La fuga o escape de humos es una avería bastante frecuente. Aunque esta ocasiona un olor particular, debido a su suavidad puede que no nos demos cuenta, mas sin embargo no pasará desapercibido durante la revisión del equipo, pues con certeza nos conseguimos con un indicador  en el panel de la caldera, que nos indica de este fallo. También debes saber que por medidas de seguridad cuando el equipo detecta la presencia de humos o gases mediante los sensores con los que cuenta, se bloqueará y no podrás encender ni la calefacción ni el agua caliente sanitaria. La razón para este bloqueo automático es que lo que emana de la caldera es monóxido de carbono, el cual puede tener consecuencias negativas sobre nuestra salud si fuese inhalado. Las causas que dan lugar a esta situación pueden encontrarse en el daño de la pieza encargada de filtrar el aire o en la combustión, pero lo que si debes saber es que necesitaras la ayuda de un fontanero experto para corregirlas.

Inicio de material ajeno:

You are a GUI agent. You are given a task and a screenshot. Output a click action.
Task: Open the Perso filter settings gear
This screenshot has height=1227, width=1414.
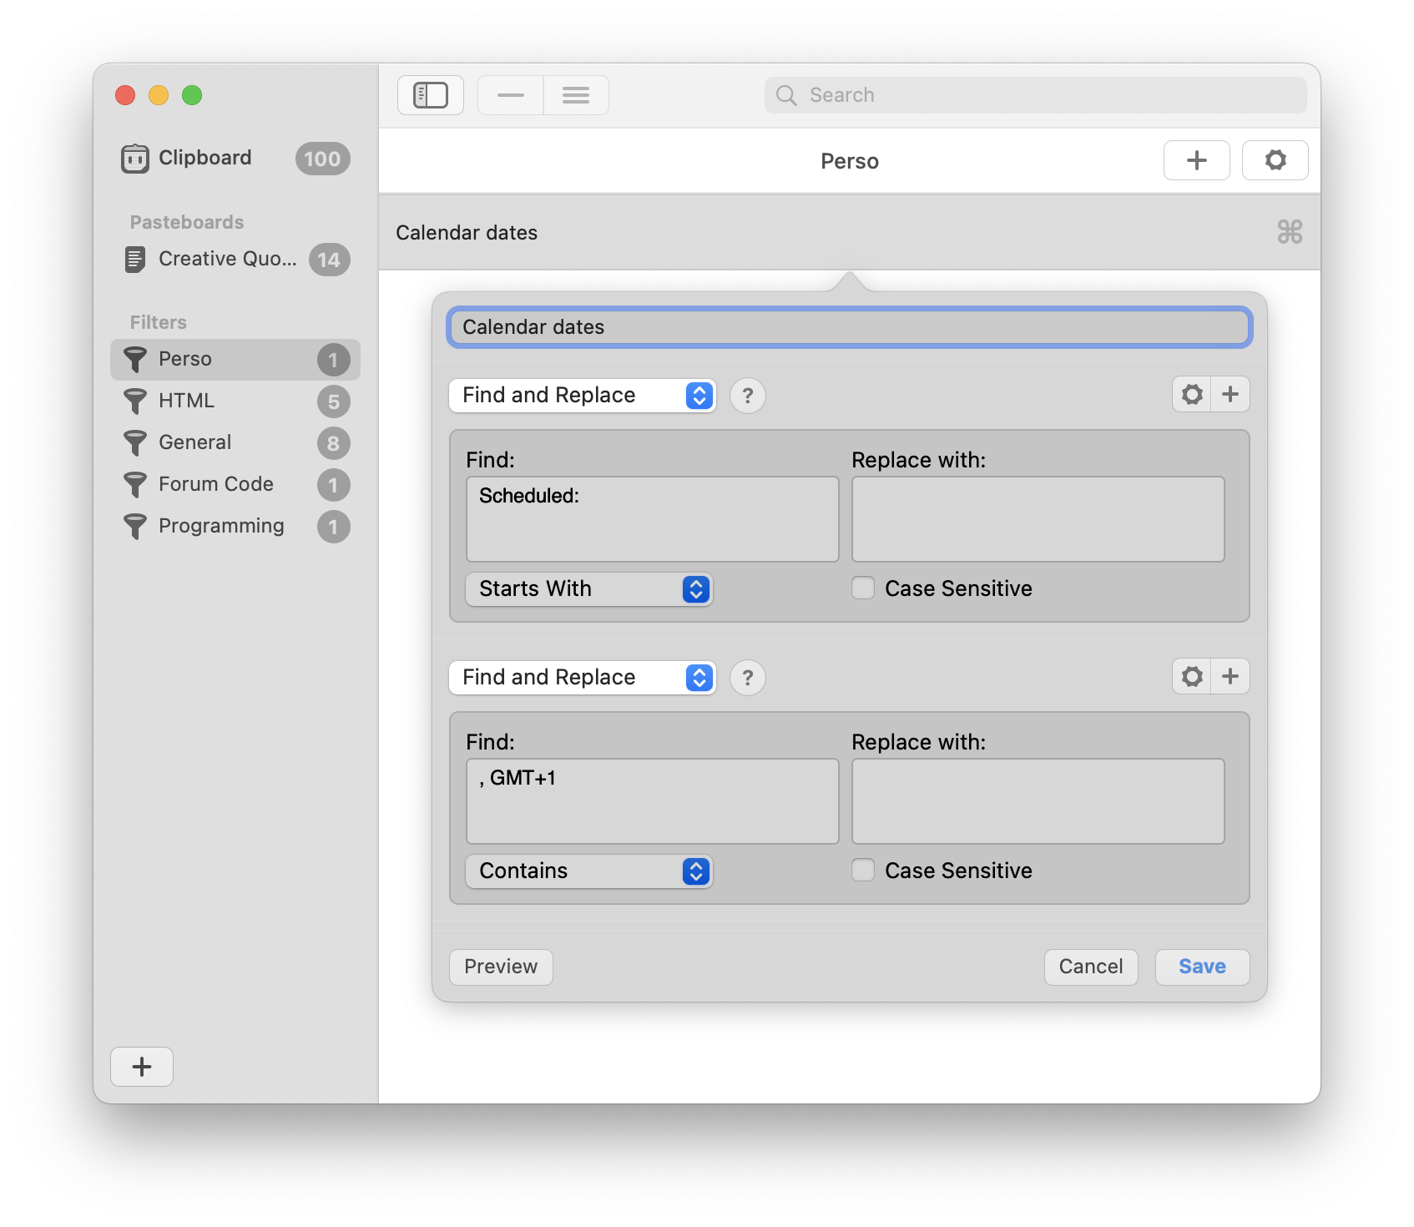pos(1275,160)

Si en el momento de encender la calefacción o al tomar una ducha notas que de inmediato la temperatura comienza a subir, pero repentinamente deja de funcionar o se corta el suministro de agua caliente; entonces debes saber que estas en presencia de una falla en la bomba de recirculación, por lo que debes solicitar los servicios de un profesional para que la revise y la repare.

Algo que también debes considerar en el momento de encender la caldera para climatizar el ambiente o conseguir agua caliente en caso que la misma no funcione, es la posibilidad de estar en presencia de un corte del servicio por parte de la compañía del gas. La razón de esta situación puede estar en una avería en la zona o en algún descuido por parte de la empresa que esté reflejando un impago. En cualquiera de los dos casos con seguridad la reconexión no será inmediata.

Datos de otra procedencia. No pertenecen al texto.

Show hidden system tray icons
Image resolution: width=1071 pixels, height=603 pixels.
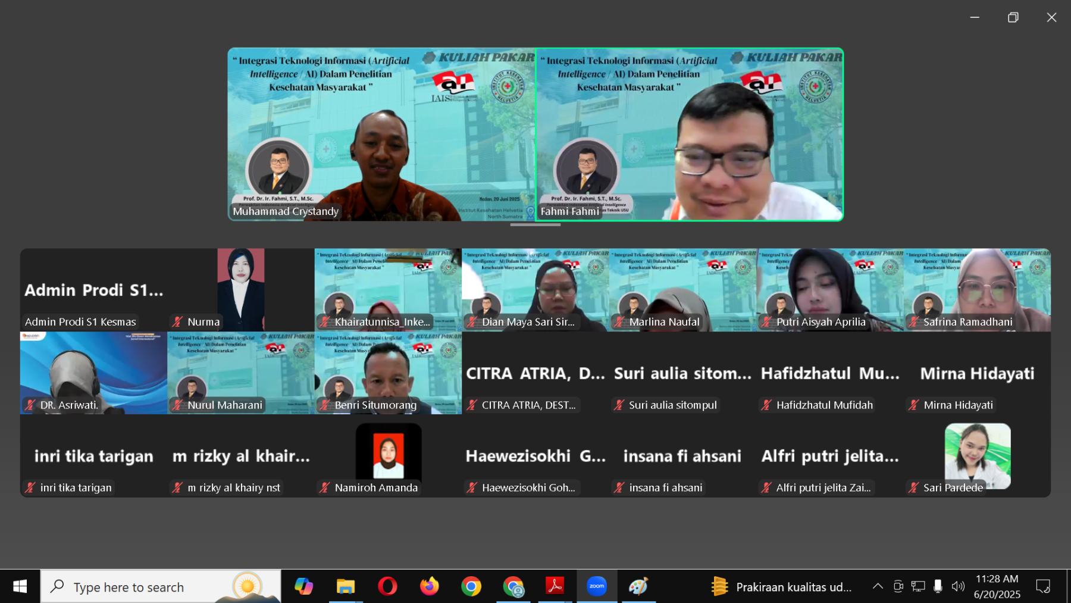coord(878,586)
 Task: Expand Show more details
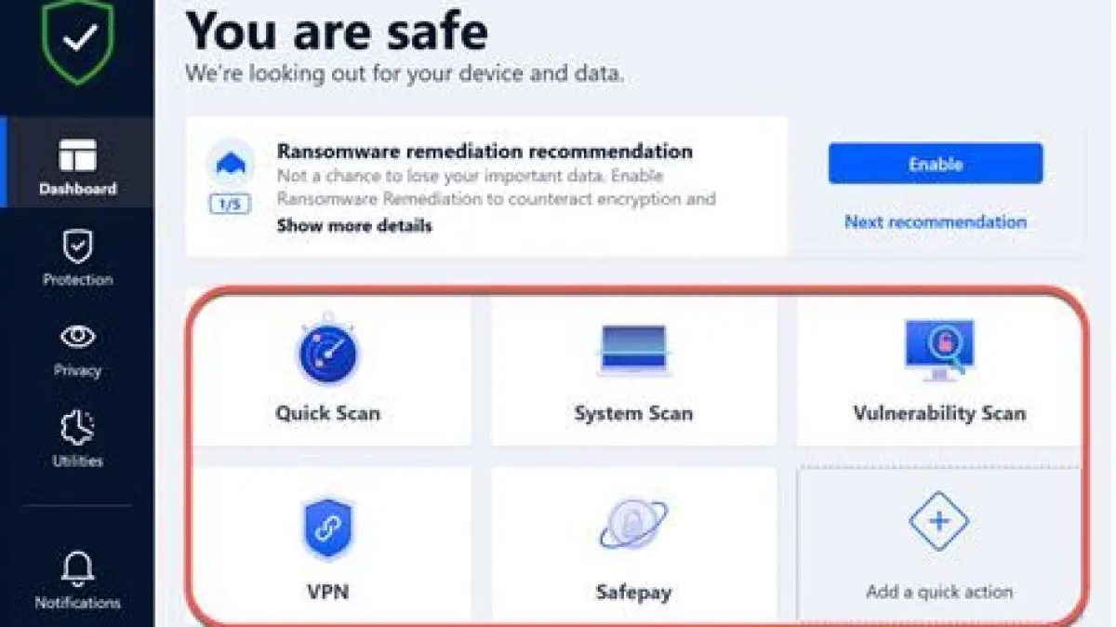tap(353, 225)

Las calderas domésticas también sufren con frecuencia fallos o averías en el sensor de temperatura. ¿Cuál es el resultado? Pues lo más común es que aunque el nivel de confort ambiental sea satisfactorio, o la temperatura del agua que sale por el grifo esté acorde a tus expectativas puede que no se corresponda con el valor que refleja la pantalla del equipo. Es probable que indique un número mayor o menor al real, sin que puedas hacer nada para ajustarlo. Si estás pensando que con tal de conseguir el calor del que te gusta disfrutar durante una ducha o cuando estás dentro de casa en invierno poco importa lo que marque el sensor, pues déjanos decirte que estas en un error. En algún momento puede que tal vez la caldera haga subir la temperatura para hacerla coincidir con los ajustados en los controles y se produzca una sobrecarga del equipo que acarree un daño de mayor, por lo que lo más conveniente es cambiar el sensor antes que esto ocurra.